Порогов вызвался посмотреть машину, возможно и подготовить к первой поездке с Верой Михайловной… (У него не только разрешение на ношение оружия есть, но и водительское удостоверение с категориями «В» и «С») Только где? Где та машина? Где тот гараж?

— А у Антонины Матвеевны если спросить… — Поправляя очки, предложила профессор. — У неё тоже «Победа» была… Кстати, и сейчас есть… кажется. Стоит где-то. В гараже, наверное.

— У бабушки? — Вырвалось у Порогова, чем он окончательно выдал себя с головой: быть, значит, Яночке вскоре замужем, быть, с удовольствием отметила профессор, но Порогов исправился. — В смысле у Антонины Матвеевны?

— Да, — думая о том, что нет-нет, её не обманешь, она всё видит и понимает, и как она с удовольствием поделится своими важными наблюдениями с Яночкой и другими своими подругами, как обрадует их, Вера Михайловна ответила. — Она возможно и знает. Должна знать, она у нас всегда руководила профкомом, пока… ммм… Перестройка не наступила.

Сказано — сделано.

Яну он встретил на проходной, так договаривались. Приподняв голову, она спешила ему на встречу, улыбалась только ему, глаза её светились… Стоп, о пятне!

Бабушка, вернее Антонина Матвеевна, не только знала где находится гараж Веры Михайловны, но и знала цвет «агрегата» — голубой.

— На Верочке тогда платье ещё было такое голубое — я запомнила — очень ей к лицу, и туфли-лодочки, белые, молочного цвета, модные! — приталенное и воланчиками вокруг шеи и на рукавах, а рукавчики были коротенькие… Такая красивая вся! Молоденькая была… Да мы все тогда были… Эх!

— Да вы и сейчас, — вступился было Порогов, но вовремя вспомнил проблему. — Антонина Матвеевна, а у неё где-то гараж был, она говорила.

— Почему был, он и сейчас там стоит… — уверенно ответила Антонина Матвеевна. — Что ему сделается. Он же железный. Я знаю, неподалёку от нашего. Только и мы уже туда почти не заглядываем. С тех пор, как дед, Царствие ему… Эх! Мы теперь картошку в нём, в подполе храним, да банки с вареньем, да овощами… А что?

— А вы покажете?

— Банки?

— Бабуля, Лёша про тёть Верин гараж говорит, — ласково обнимая Антонину Матвеевну, и глядя на Лёшу, мягко поправила Яночка.

Порогов с благодарностью на неё посмотрел, ему очень нравилось, что она есть вообще, и что она рядом, особенно её голос… Нежный-нежный, участливо-заботливый и… Он часто теперь её голосом наслаждался, спасибо сотовой связи МТС. Как только свободная секунда, так он и…

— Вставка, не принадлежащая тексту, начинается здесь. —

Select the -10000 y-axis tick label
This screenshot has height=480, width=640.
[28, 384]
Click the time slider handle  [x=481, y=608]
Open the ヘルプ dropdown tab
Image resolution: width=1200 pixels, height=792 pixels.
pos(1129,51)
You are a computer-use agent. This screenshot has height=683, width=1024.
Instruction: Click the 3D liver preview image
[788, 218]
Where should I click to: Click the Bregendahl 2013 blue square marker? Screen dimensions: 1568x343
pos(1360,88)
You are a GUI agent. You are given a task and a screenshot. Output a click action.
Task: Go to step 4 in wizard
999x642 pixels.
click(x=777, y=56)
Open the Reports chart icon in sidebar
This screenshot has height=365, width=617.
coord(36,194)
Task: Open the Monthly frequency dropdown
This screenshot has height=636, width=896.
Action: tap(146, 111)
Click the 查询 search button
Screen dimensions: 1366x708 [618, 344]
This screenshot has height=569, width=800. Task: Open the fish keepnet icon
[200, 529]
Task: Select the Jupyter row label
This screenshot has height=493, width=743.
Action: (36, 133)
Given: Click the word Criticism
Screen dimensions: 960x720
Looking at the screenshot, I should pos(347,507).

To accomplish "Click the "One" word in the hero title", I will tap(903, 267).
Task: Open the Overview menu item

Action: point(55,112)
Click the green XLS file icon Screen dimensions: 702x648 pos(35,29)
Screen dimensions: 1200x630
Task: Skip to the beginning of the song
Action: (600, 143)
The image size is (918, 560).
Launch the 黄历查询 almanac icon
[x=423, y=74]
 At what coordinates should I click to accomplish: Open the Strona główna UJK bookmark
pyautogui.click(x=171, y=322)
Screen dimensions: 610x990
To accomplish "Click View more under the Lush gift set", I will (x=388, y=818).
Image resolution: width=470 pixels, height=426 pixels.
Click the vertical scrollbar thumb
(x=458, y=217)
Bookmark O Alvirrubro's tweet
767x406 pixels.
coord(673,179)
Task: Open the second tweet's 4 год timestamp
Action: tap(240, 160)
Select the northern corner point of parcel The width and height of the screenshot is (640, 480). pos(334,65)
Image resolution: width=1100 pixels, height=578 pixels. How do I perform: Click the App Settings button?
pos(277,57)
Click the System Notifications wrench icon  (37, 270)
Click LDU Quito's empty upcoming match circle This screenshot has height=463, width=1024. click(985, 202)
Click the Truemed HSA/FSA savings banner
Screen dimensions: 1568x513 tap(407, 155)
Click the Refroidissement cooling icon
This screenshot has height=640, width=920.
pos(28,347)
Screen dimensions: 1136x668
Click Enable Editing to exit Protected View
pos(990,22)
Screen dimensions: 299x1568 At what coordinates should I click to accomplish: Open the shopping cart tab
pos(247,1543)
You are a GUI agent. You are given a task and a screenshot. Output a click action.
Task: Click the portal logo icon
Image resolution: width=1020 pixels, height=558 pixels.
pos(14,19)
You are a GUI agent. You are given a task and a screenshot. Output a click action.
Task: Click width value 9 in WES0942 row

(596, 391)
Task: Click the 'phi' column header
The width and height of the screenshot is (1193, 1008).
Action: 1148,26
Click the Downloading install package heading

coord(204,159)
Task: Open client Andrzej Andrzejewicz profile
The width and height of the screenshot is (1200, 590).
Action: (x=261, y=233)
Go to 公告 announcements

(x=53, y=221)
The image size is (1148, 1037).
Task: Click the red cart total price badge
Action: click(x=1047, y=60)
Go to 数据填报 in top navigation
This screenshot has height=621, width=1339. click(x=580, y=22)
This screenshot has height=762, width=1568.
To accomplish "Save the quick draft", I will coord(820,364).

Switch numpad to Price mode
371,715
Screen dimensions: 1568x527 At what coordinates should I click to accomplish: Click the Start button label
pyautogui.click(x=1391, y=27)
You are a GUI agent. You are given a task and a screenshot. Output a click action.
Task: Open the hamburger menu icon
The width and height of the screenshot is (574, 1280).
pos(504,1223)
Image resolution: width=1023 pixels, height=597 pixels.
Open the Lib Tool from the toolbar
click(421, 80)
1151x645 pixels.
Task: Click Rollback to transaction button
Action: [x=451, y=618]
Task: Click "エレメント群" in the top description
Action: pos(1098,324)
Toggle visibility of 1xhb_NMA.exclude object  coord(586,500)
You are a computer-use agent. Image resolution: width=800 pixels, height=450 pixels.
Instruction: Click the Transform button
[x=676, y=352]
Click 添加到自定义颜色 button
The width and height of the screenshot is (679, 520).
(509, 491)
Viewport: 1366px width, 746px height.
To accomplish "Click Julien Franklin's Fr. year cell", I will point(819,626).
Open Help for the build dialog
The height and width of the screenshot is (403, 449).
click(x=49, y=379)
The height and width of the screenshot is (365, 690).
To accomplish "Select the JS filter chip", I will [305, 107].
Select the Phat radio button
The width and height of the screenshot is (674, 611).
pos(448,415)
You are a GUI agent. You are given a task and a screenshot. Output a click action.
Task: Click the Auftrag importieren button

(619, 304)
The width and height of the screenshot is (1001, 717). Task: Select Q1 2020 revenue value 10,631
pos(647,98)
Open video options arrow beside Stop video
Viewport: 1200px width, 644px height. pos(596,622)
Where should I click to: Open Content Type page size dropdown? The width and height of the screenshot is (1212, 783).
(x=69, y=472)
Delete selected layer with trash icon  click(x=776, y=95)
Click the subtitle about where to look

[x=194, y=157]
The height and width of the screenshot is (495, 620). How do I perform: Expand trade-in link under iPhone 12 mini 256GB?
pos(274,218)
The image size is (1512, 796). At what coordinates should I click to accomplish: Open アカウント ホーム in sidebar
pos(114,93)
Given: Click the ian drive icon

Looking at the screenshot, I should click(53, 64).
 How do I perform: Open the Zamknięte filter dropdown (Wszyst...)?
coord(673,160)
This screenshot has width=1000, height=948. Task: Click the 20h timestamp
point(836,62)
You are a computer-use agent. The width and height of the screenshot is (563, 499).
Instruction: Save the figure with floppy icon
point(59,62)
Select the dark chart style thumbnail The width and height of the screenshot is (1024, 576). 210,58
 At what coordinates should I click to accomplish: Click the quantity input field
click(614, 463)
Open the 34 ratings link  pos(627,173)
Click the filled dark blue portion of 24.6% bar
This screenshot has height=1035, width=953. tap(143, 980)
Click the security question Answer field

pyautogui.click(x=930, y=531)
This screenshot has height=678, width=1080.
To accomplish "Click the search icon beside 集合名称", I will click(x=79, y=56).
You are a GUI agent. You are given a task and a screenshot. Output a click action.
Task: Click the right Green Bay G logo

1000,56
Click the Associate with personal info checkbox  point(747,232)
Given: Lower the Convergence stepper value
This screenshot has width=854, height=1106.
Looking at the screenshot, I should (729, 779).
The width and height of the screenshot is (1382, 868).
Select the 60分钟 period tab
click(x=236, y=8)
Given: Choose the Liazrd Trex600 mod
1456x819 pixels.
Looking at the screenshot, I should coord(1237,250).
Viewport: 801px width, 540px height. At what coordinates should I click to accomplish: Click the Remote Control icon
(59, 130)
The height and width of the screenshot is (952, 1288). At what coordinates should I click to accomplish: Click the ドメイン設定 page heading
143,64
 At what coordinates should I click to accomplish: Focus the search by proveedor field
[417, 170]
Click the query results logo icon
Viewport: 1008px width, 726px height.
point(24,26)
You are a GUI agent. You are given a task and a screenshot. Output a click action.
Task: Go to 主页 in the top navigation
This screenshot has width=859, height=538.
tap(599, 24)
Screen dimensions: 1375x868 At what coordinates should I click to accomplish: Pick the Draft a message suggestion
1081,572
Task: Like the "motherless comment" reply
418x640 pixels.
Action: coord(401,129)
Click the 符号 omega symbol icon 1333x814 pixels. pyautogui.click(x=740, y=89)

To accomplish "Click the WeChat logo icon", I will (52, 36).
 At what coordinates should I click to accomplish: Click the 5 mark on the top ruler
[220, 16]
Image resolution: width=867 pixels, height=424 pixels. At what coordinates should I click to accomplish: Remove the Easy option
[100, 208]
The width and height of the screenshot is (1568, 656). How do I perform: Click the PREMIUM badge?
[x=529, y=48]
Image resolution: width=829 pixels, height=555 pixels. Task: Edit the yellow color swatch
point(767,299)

Стоп, стоп, о пятне! Ну о пятне же!!

— А, про гараж… Так ты, Яночка, и покажешь. Он в третьем ряду от нас, пятый слева… Такой, знаешь… а, они все одинаковые, ржавые… Номер я не помню, а что пятый слева — точно. Запомнила?

Бабушка могла и не спрашивать, Порогов от первой до последней буквы всё слово в слово запомнил, как на «цифру» записал. Причём, всё что бабуля говорила, находилось для него в обволакивающем нежном звуке голоса Яночки. Словно во вкуснейшей приправе, например, ко второму блюду! Или к первому? Нет-нет, ерунда какая-то, слишком как-то гастрономически-утилитарно получилось. Нужно по-другому. Быть может так, например, её голос для Порогова звучал как солирующая нежная флейта в сопровождении симфонического оркестра… Так, пожалуй, ближе. Хотя, возможно и… шум ласкового моря, под тёплым южным солнцем… Или шум весеннего дождя, или воркование голубей, или… Нет-нет, всё не то и не так… Если только всё это вместе! Потому что голос её! голос!.. буквами не передать, только слышать, слушать, чувствуя будоражащие отзвуки в душе… Что Порогов в памяти постоянно и прокручивал. Языком современной молодёжи говоря — балдел. Что тоже не верно. Старший лейтенант Порогов был влюблён. Влюблён! Впервые, безоглядно и…

Ну о пятне же, ну!

Ага, о нём. Гаражей в этом маленьком городишке оказалось не много, гораздо меньше. чем на подъездах к Московским железнодорожным вокзалам. Не ряды в этажах, а своеобразный одноэтажный запутанный лабиринт размером с футбольное поле. Правда Лёша и Яночка почему-то выбрали не ближайшую короткую дорогу, а довольно дальний путь… Шли себе, и шли… Шли, шли… Уже и стемнело. Вечер как-то незаметно в тёмную ночь сам собой перешёл, а они только-только дошли до бабушкиного гаража. Но зато, они часто останавливались и целовались. Очень-очень часто. Да! Долго-долго… Обнявшись… Стояли… Чувствуя губы и единое дыхание, слыша стук своих сердец… И ничего не говорили. Просто шли и целовались. Или останавливались и целовались. Или просто целовались. И, что характерно, именно там, и тогда он ей и признался, что любит её! Очень-очень! Сильно-сильно! Что только о ней и думает, и ни о чём другом, и если она не… Она не дала ему договорить, сначала прикрыла его рот рукой, потом нежно-нежно поцеловала… И так было много раз, и продолжалось бы, если бы не фары въезжающей какой-то машины, которая осветив их, проехала мимо. Они, это можно смело утверждать, практически и не заметили её, если бы машина приветственно им не гуднула. Яночка рассмеялась и помахала рукой…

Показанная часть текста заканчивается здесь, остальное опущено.